4. Dueling Surgical Analogies
- ACLA & AMP: Compared LDTs to surgeons using different tools during a procedure—just because they combine devices, they don’t become a device manufacturer.
- FDA: Countered with the example of a defective heart stent—even if a surgeon implants it, the stent remains a regulated medical device.
📌 Judge’s Reaction: He pushed both sides on these examples and seemed to find merit in both analogies, though it’s unclear which argument he favored.
5. Remedy If Plaintiffs Win
- ACLA & AMP: If the court rules against FDA, the entire rule should be vacated.
- FDA: The court does not have to fully vacate the rule—it could apply only to specific tests or manufacturers.

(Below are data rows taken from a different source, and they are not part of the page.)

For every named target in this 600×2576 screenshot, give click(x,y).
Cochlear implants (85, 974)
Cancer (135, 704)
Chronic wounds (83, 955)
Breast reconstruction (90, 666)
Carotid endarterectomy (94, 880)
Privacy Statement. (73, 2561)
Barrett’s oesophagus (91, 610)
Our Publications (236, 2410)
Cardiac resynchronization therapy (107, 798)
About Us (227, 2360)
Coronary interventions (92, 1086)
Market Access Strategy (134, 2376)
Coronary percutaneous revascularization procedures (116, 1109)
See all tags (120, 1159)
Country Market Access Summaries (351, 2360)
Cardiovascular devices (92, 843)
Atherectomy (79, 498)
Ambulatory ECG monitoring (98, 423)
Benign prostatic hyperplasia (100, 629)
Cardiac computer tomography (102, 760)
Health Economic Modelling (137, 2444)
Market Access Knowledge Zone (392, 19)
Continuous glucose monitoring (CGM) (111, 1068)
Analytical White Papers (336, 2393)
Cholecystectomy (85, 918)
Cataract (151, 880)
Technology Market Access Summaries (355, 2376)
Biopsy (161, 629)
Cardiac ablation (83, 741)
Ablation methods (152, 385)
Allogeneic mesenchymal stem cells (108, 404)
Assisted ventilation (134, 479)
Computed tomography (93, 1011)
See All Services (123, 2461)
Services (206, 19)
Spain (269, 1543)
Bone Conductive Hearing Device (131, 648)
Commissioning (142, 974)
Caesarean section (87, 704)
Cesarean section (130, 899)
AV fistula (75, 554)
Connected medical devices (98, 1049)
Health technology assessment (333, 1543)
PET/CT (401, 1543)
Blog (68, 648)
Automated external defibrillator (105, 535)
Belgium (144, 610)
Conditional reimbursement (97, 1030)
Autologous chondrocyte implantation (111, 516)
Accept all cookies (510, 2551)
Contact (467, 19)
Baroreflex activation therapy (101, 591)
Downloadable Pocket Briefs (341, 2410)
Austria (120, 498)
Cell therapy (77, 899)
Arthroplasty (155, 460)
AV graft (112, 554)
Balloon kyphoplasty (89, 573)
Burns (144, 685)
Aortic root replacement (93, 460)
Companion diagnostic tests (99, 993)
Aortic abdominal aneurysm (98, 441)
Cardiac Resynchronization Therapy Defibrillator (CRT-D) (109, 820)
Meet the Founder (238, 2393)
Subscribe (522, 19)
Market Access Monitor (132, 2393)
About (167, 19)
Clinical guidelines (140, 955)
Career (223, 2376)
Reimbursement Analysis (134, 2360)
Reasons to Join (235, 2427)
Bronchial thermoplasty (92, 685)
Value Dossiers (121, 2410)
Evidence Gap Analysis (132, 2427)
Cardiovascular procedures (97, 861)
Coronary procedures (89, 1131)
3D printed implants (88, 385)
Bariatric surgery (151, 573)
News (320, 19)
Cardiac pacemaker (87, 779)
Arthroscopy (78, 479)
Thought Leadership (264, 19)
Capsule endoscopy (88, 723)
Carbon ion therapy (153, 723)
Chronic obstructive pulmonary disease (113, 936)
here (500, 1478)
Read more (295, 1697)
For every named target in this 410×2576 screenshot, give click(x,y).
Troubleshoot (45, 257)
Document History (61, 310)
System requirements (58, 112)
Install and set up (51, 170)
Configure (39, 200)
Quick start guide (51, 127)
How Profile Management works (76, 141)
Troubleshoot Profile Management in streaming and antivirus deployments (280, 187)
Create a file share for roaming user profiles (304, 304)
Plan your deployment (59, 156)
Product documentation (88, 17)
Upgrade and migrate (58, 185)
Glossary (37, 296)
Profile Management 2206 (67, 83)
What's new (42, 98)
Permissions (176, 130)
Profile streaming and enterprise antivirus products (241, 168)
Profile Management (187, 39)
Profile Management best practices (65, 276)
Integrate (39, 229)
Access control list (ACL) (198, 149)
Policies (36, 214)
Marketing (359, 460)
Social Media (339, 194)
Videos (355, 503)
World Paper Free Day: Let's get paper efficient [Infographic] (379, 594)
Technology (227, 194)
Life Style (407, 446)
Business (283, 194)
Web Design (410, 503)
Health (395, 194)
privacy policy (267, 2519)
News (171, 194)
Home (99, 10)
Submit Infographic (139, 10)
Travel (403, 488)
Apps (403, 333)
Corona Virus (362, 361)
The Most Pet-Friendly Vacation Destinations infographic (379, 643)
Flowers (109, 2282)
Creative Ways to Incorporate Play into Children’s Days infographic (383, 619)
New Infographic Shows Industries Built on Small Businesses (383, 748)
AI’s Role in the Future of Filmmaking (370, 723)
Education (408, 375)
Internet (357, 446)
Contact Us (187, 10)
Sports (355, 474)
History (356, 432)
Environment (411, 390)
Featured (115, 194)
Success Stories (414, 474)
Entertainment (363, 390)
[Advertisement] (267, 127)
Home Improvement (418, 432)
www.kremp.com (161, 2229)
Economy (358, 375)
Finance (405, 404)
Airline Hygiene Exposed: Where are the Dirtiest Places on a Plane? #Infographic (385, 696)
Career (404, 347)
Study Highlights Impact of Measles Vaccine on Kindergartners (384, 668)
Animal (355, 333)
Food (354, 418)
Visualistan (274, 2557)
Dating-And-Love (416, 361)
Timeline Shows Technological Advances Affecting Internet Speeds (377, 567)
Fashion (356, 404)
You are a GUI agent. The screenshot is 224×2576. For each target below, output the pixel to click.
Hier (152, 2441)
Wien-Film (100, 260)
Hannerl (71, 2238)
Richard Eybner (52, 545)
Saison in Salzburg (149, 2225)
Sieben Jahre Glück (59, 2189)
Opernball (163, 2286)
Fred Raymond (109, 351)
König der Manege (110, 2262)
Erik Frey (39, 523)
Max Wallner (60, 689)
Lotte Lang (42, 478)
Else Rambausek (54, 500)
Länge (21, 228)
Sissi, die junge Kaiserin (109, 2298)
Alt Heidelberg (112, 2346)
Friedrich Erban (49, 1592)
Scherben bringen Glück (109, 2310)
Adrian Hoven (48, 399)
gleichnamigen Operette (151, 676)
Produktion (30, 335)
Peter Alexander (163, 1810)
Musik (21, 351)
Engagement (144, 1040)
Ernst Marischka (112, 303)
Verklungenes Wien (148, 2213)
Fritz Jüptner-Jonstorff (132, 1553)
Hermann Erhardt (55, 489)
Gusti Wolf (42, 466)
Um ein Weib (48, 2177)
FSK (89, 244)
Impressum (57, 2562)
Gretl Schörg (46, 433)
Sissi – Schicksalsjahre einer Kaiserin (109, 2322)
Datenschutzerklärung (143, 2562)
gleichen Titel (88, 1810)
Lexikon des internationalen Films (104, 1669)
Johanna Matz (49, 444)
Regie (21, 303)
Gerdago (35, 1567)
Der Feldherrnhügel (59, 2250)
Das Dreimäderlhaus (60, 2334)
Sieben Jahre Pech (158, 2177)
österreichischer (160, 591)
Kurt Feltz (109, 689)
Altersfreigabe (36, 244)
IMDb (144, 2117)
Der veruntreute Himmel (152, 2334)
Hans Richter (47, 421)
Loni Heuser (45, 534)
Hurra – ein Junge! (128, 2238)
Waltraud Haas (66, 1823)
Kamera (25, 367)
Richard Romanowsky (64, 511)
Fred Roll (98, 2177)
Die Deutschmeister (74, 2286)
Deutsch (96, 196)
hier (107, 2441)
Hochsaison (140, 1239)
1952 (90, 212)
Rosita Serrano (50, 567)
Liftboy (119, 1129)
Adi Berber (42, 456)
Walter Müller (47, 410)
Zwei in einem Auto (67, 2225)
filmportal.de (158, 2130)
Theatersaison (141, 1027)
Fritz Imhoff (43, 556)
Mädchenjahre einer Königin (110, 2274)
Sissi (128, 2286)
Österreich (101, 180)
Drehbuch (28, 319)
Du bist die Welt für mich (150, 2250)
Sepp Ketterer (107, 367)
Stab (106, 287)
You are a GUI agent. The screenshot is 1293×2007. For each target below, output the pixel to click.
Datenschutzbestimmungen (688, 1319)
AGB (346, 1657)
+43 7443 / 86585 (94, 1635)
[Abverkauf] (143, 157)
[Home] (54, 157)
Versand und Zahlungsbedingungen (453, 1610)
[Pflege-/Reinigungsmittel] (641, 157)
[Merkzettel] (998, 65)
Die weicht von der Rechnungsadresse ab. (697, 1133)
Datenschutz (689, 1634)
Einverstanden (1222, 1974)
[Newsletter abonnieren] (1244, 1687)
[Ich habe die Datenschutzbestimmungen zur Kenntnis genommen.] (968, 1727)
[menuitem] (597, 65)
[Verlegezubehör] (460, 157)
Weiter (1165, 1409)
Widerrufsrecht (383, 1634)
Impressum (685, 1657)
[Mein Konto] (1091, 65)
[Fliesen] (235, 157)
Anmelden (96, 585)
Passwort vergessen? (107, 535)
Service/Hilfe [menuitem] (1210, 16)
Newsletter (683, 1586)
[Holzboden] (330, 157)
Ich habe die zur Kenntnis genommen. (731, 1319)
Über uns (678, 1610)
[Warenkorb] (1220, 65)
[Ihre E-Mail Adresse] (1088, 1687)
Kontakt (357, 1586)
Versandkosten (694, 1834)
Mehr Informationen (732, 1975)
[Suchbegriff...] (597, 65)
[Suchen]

📌 Judge’s Reaction: He asked both sides about potential partial vs. full vacatur, indicating he is weighing a more limited ruling.
Final Takeaways
- Judge Jordan demonstrated strong knowledge of the case and asked pointed questions on statutory interpretation, public health impact, and analogies.
- The ruling could come soon, as the judge acknowledged the May 6, 2025, Phase 1 deadline under the FDA’s phaseout policy.
- The case will likely hinge on how SCOTUS interprets “device” under the FDCA and whether Congress clearly delegated regulatory authority over LDTs to FDA.
This hearing highlights the ongoing legal battle over LDTs, with huge implications for laboratories, diagnostics, and regulatory precedent.